Protein Superfamily Clustering using Biomedical Text Mining via the Information Bottleneck Method

Sahng-Joon Auh1, Jae-Hong Eom2, Byoung-Hee Kim, Byoung-Tak Zhang
1sjauh@bi.snu.ac.kr, Biointelligence Laboratory; 2jheom@bi.snu.ac.kr, Biointelligence Laboratory

We present a novel implementation of protein superfamily clustering using biomedical literature, MEDLINE abstracts, via the recently introduced information bottleneck method which shows good performance in document clustering. First we defined 156 event verbs relating to gene/protein interaction, and given a joint empirical distribution of subject-proteins and object-proteins in texts, p(x,y), we first cluster the object-proteins, Y, so that the obtained object-protein clusters, Y’, maximally preserve the information on the subject-proteins.
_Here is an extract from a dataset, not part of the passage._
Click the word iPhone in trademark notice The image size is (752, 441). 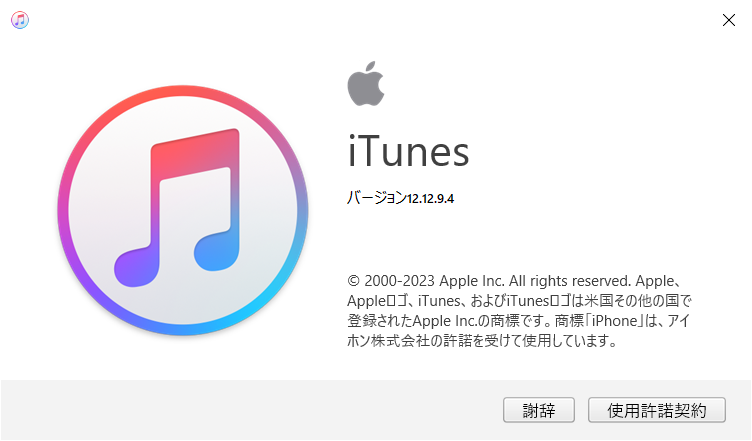pyautogui.click(x=615, y=321)
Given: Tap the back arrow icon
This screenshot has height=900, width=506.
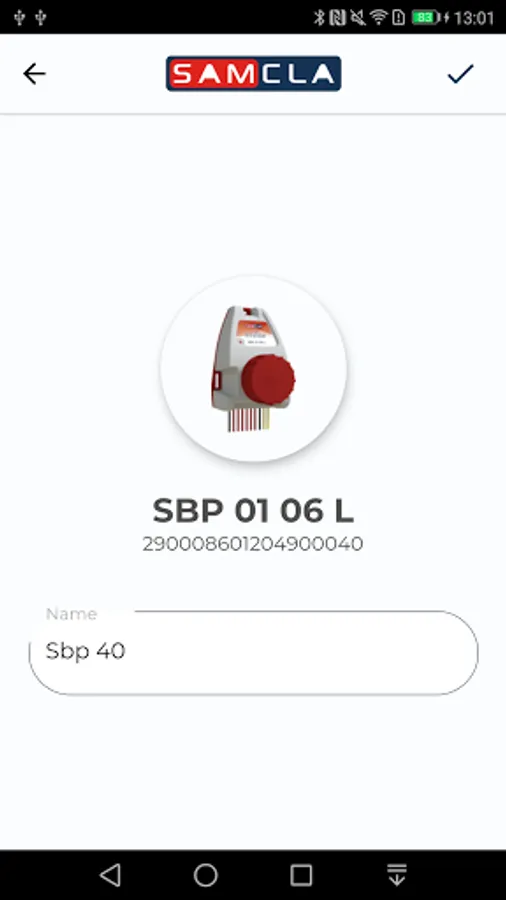Looking at the screenshot, I should click(x=34, y=74).
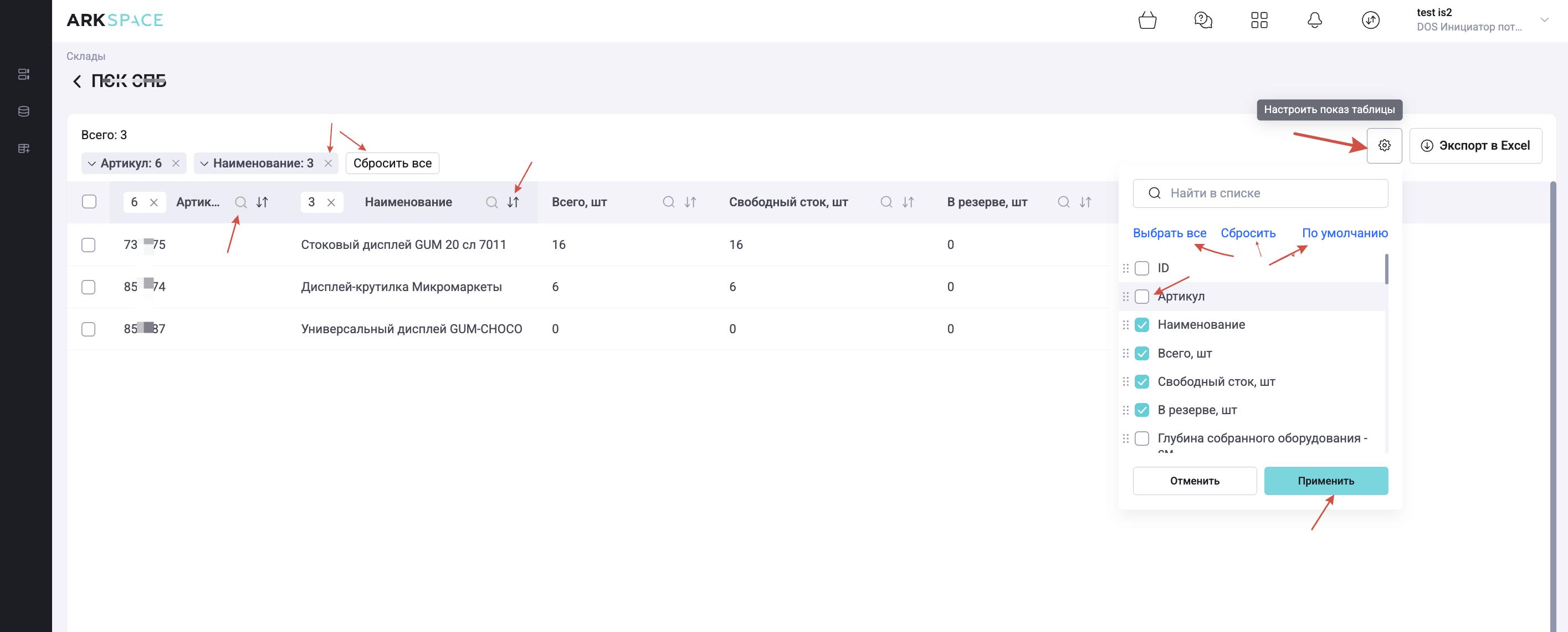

The resulting joint distribution, p(X,Y’), contains most of the original information about the subject-proteins, I(X;Y’)  I(X;Y), but it is much less sparse and noisy. Using the same procedure we then cluster the subject-proteins, X, so that the information about the object-protein clusters is preserved. Thus, we first find object-protein clusters that capture most of the mutual information about the set of subject-proteins, and then find subject-protein clusters, that preserve the information about the object-protein clusters. We test this procedure over 1866 saccharomyces cerevisiae proteins in COGs (Clusters of Orthologous Groups of proteins) by NCBI (National Center for Biotechnology Information). The results are assessed by calculating the correlation between the protein clusters and the correct labels for thses proteins. Findings from our experiments show the possibility that this clustering method also can identify the unknown protein groups besides NCBI COGs data.